Kerberos Authentication for SSO (Alternatives?)

ninjaDance
New Contributor

I hate to ask what is probably a very novice question, but well... I'm a novice in this realm.

I'm currently attempting to modernize our Mac environment (or at the very least solidify it). We're having an issue hitting a particular internal website that simply throws an error and remains inaccessible if the kerberos ticket is expired (rather than any kind of manual authentication or requesting a renewal). I can correct the issue with a kinit or by simply logging off and logging back in, but I'm looking for better solutions.

Right now, the users accessing this site all have Macs with the fingerprint log in. I'm finding that if a user logs into/unlocks the Mac too quickly, there's no renewal on the ticket. This is leading to a lot of expired certificates among these users.

Currently, we manually join each Mac to AD before distributing. So my first question is, from a top-down perspective, is this currently the best practice? Is there another method that would maybe lead to more consistent kerberos lifetimes?

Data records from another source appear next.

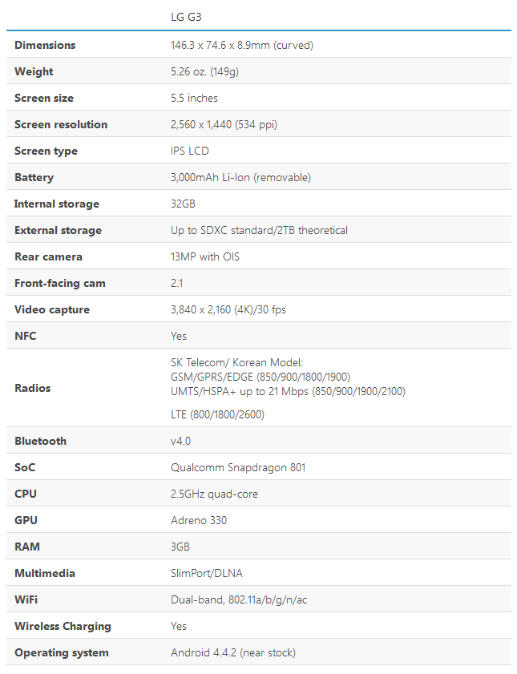Select the Screen size row label
Image resolution: width=517 pixels, height=674 pixels.
click(x=44, y=98)
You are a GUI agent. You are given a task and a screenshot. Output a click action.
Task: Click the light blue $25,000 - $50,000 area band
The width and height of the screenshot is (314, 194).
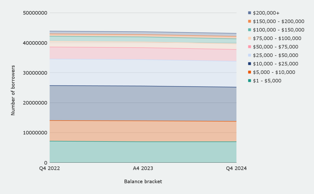click(x=143, y=73)
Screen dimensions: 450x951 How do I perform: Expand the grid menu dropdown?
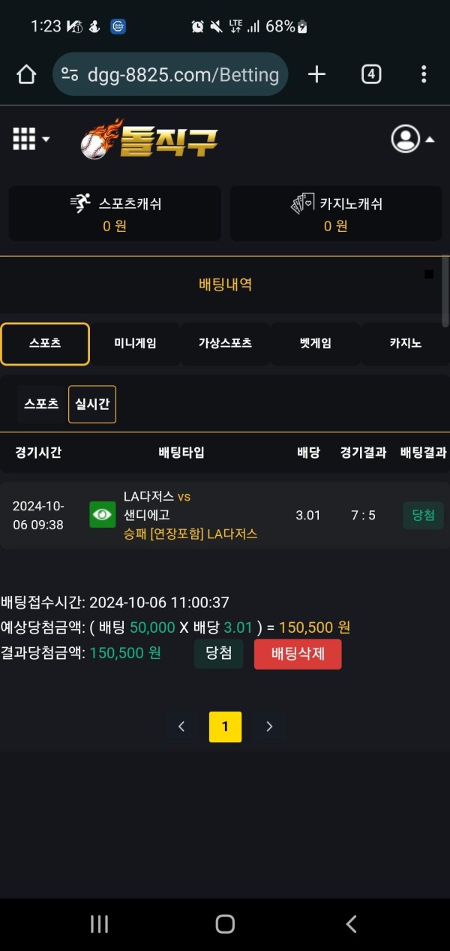(x=32, y=139)
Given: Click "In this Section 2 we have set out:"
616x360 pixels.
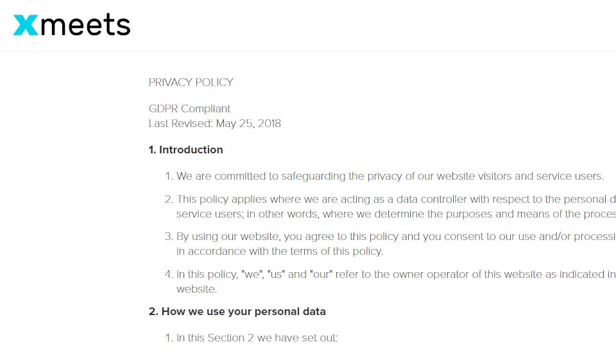Looking at the screenshot, I should coord(257,338).
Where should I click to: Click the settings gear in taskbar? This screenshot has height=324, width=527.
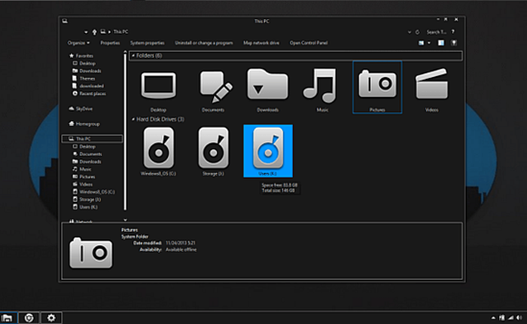click(x=51, y=318)
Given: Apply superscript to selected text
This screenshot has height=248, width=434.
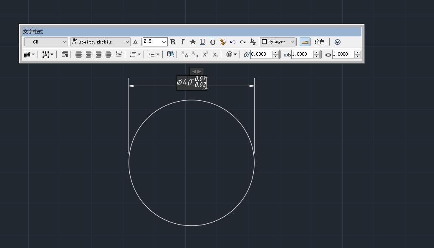Looking at the screenshot, I should coord(205,54).
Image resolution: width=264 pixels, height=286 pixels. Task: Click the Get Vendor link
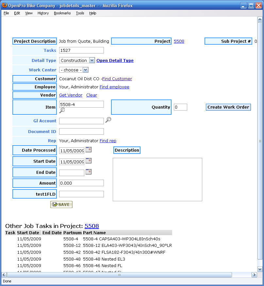click(x=71, y=95)
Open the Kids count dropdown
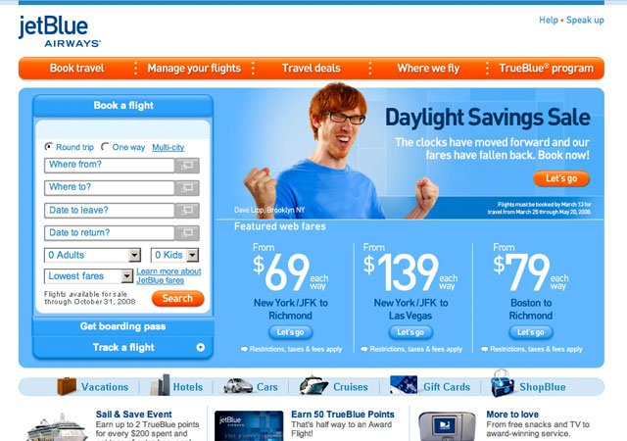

My second question is, is there a widely used method to keep tickets consistently 'alive'? I've found KerbMinder and SleepWatcher out there that might help, but they're not what leadership here would consider an 'enterprise solution'. Personally, I feel like there must be a better method out there somewhere.

My third question is, how is JAMF at handling this? What exactly is its method of joining? I'm still rooting around for this information, and it may tie into my eventual goal of modernizing our management for our OS X environment. I've heard about some cloud services to bridge the device with AD (JumpCloud comes to mind), but don't have a high understanding of how they work, or if they're really 'best practice'. Most of the info I see on that comes from the vendor itself.

Thanks for any info!

4 REPLIES 4

mrheathjones
New Contributor III

There are a few ways you can keep Kerb tickets valid. I have written a script and agent to keep my ticket valid on my Mac using the Network State Change trigger. It is basically what Enterprise Connect does, which leads me to the more "Enterprise" solution. Apple Professional Services has developed a utility called Apple Enterprise Connect. This is something that requires and Apple Professional Services engagement ( a few days onsite to assess your environment and assist with configuration/deployment of the utility) which is roughly $5k. The utility has the ability to keep your keychain password and kerberos tickets in sync amongst other features. I have not gone down this route yet, as our kerberos ticket issue isn't a huge deal. If you can get away with scripting the herb renewal then I would go with that but thats just me. Hope this helps.

Hello Heath, any change you can share the script you mentioned here?

ninjaDance
New Contributor

Thanks! I've looked into scripting a solution, but I'm having trouble finding a secure way to do so without prompting for password (which has been put forth as a requirement by the architects here.) This may be a case where leadership is going to need to pay up if they want their ideal solution put in place.

nstrauss
Contributor II

NoMAD might be the solution you’re looking for. Open source, but they offer support plans. Does everything Enterprise Connect does and much more.